Eine Routinekontrolle, könnte man meinen. Allerdings eine, die im Desaster endete. Als Nikita viele Stunden später von einer Polizistin zu Hause abgeliefert wurde, konnte er sich kaum auf den Beinen halten. Sein Körper war übersät mit Hämatomen, am Hals hatte er Würgespuren, seine Geschlechtsorgane waren von zahlreichen Tritten in die Leiste fast zerstört. So berichtete es die Mutter, die ihren Sohn nach dem Übergriff ins Krankenhaus brachte, der Menschenrechtsorganisation "Komitee gegen Folter" in Nischni-Nowgorod.

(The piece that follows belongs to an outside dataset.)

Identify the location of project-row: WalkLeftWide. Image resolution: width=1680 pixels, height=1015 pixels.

Gegen fünf Uhr morgens habe eine Beamtin Nikita bei ihr abgegeben und sie aufgefordert, schriftlich zu bestätigen, dass sie ihren Sohn zu Hause schwer verletzt angetroffen habe, der Polizei mithin kein Vorwurf zu machen sei. "Als ich sah, in welchem Zustand er war, habe ich gar nichts unterzeichnet", sagte Natalja Frolowa am Dienstag dem Internetportal gazeta.ru. Die Mutter brachte Nikita ins Krankenhaus, wo er am 1. September notoperiert wurde. Bis heute ist nicht bekannt, welche Spätfolgen die Verletzungen haben werden.

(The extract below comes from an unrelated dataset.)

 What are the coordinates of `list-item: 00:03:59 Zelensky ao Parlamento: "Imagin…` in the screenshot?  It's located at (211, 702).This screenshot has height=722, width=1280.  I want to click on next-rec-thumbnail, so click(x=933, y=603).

"Er liegt weiter im Krankenhaus und steht unter ärztlicher Beobachtung", berichtete am Dienstag ein Sprecher vom "Komitee gegen Folter", das den Fall publik gemacht hatte. Bei Komplikationen müsse Nikita ein zweites Mal operiert werden, sagte Witali Kuleschow SPIEGEL ONLINE. Es sei nicht sicher, ob die Funktion der Geschlechtsorgane erhalten werden könne.

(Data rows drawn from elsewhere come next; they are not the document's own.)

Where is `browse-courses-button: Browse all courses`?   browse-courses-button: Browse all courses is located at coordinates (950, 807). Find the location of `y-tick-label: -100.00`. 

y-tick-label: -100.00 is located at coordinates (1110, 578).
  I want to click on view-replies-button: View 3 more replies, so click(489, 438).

Allein in der Hand der Ordnungshüter

Laut Aussagen der beiden Jungen soll am Tatabend zunächst ein Milizionär grundlos und unerwartet auf Nikitas Freund Roman W. eingeschlagen haben. "Die beiden hatten eine Heidenangst und sind einfach weggerannt", erklärte Kuleschow. Die insgesamt fünf oder sechs Beamten hätten aber die Verfolgung aufgenommen und die beiden dann in ein Zimmer auf der Wache gesperrt. Dort habe es weitere Hiebe gesetzt. Die Beamten hätten die beiden Minderjährigen mit gespreizten Beinen an die Wand gestellt und sich über sie lustig gemacht. Besonders Nikita sei mit Tritten und Schlägen in die Leistengegend malträtiert worden, hieß es. Einer der Beamten im Range eines Leutnants soll sogar versucht haben, den Jungen zu erwürgen.

Die Miliz äußerte sich bisher nicht zu den Vorwürfen, sondern beschränkte sich darauf, zu betonen, dass man eine Untersuchung eingeleitet habe.

Der Ruf der Ordnungskräfte in Nischni Nowgorod ist denkbar schlecht. Erst im März 2009 hatte sich Stanislaw L. an das "Komitee gegen Folter" gewandt, nachdem er von Polizisten so brutal auf die linke Niere geschlagen worden war, dass diese von Chirurgen entfernt werden musste.

Am heutigen Dienstag erging das Urteil gegen die beiden tatverdächtigen Milizionäre: Wegen Amtsmissbrauchs und Körperverletzung wurden sie zu jeweils drei und fünf Jahren Haft auf Bewährung verurteilt. Sie dürfen außerdem nicht mehr bei der Polizei arbeiten. Die Menschenrechtsorganisation "Human Rights Watch" berichtete zudem von einem Fall, in dem ein von Polizisten verprügelter und gequälter Mann in Panik aus dem Fenster einer Wache in Nischni Nowgorod sprang und sich dabei die Wirbelsäule brach.